EIP-11: Increase Treasury Rewards & Establish Liquidity Incentive Fund

Background

A treasury for ESD has recently been established with 2.5% of all supply expansion rewards going to the treasury. During expansions when coupons are cleared, the split is 77.5%/20%/2.5% (DAO/LP/Treasury)

The treasury is meant to cover costs for all aspects of protocol development & growth ranging from operations, research, development, design, ecosystem grants, liquidity mining incentives, etc.

The current rate of treasury growth is sufficient to cover continued operations & development, but not meaningful liquidity mining rewards to encourage adoption of ESD In other protocols.

Proposal

Change the supply expansion distribution to:

  • When No Coupons: 75% / 15% / 10% (DAO/LP/Treasury)
  • When Coupons Active: 80% / 15% / 5% (Coupons/LP/Treasury)

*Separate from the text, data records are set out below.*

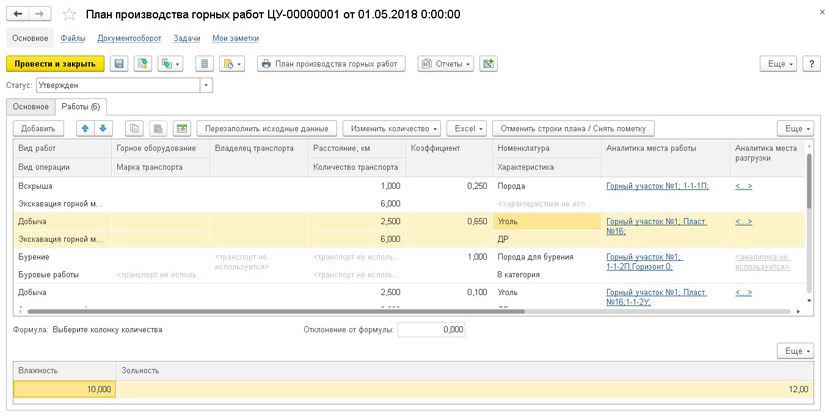Navigate back with the left arrow

coord(18,14)
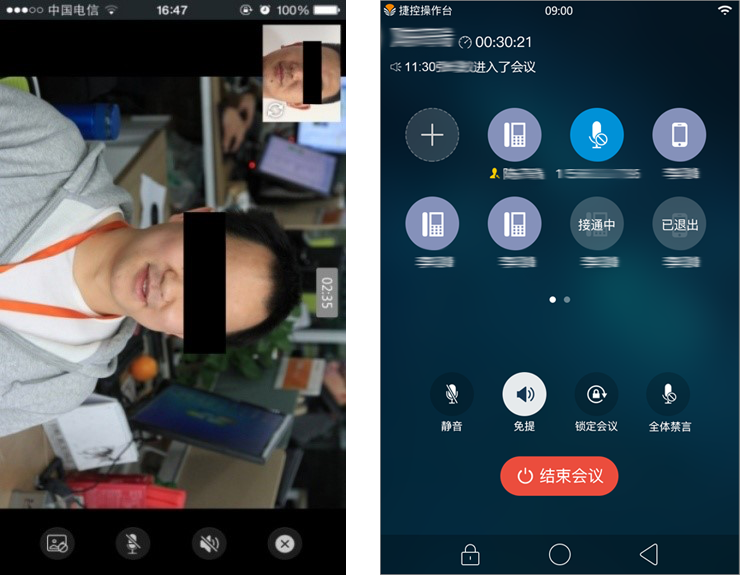This screenshot has height=575, width=740.
Task: Toggle 免提 speakerphone
Action: point(524,394)
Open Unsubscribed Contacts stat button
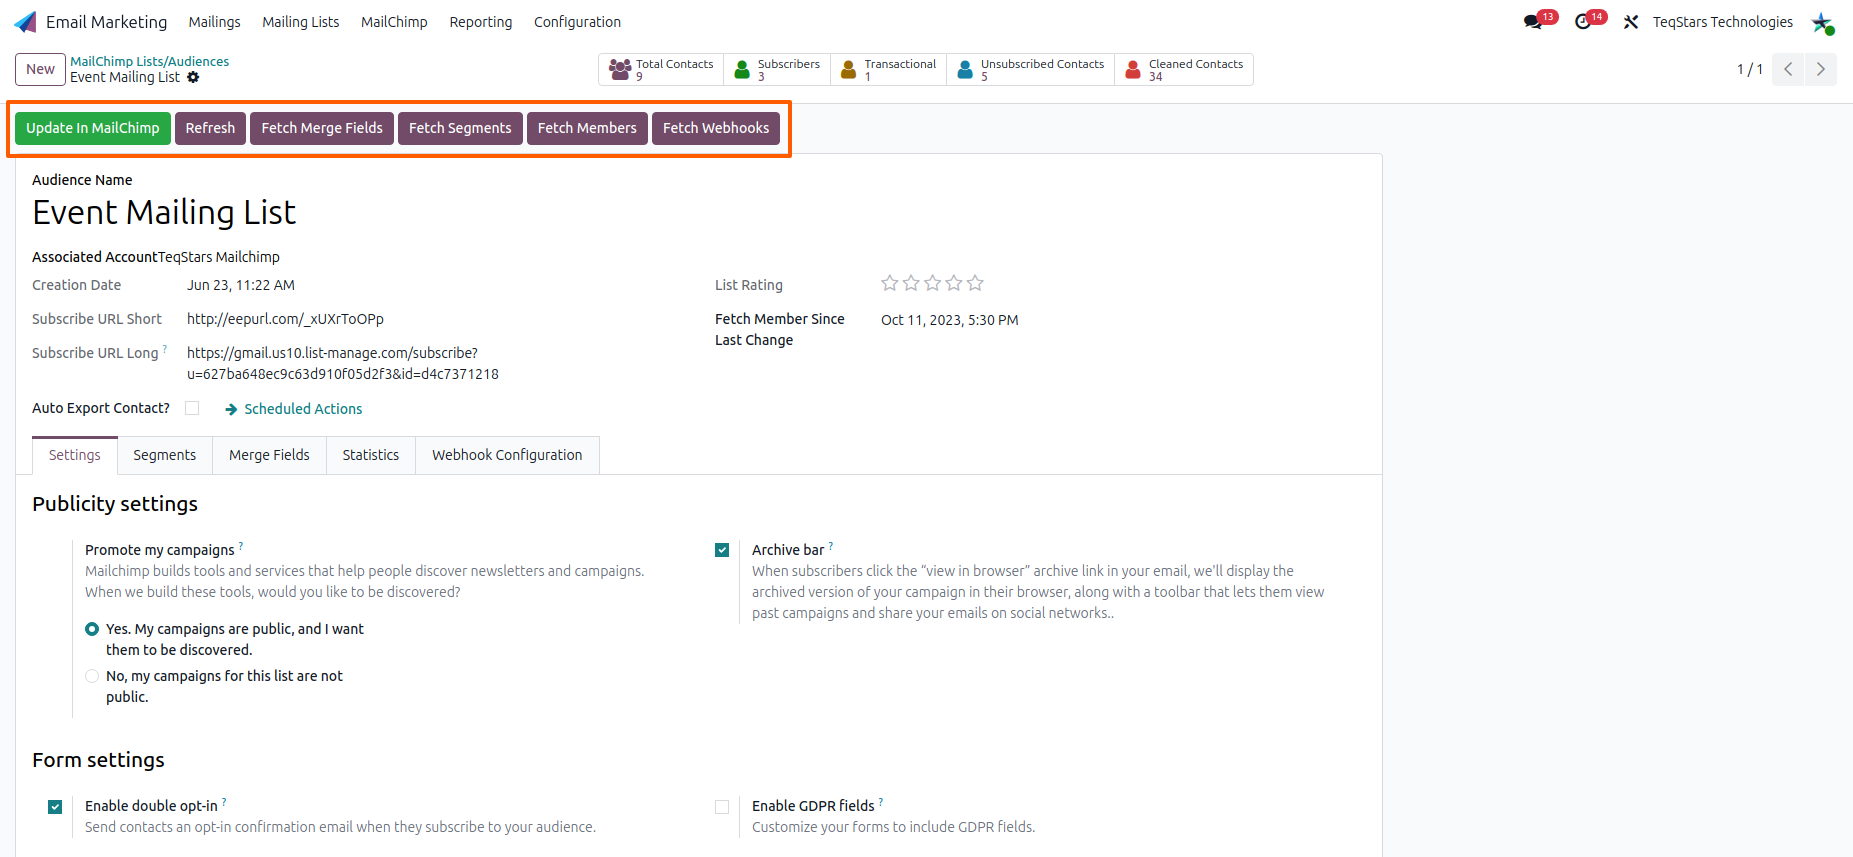Screen dimensions: 1853x857 point(1031,69)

Allocate 75% of treasury to liquidity mining reward programs. Many of which can be performed in conjunction with strategic partners that are currently helping with future or current integrations (i.e. Curve, Sushiswap, Bancor, Saffron, CREAM, etc.)

Rationale

For expansions where coupons are not active, 2.5% & 5% rewards are taken from DAO and LP respectively. Currently, Uniswap LPs are being overpaid and the marginal utility of having more liquidity is flattening. As an example, DAI in Uniswap has two times more liquidity than ESD, but DAI has six times the market cap. Even with the inefficient XY=K style AMM, trades can be easily be executed in size with only minor slippage.

These rewards can be used to seed liquidity among other trading pairs and in other DeFi venues.

Currently, the amount of effort required to clear coupons is quite extensive. Therefore, it is recommended for the treasury to get slightly less rewards when coupons are still active.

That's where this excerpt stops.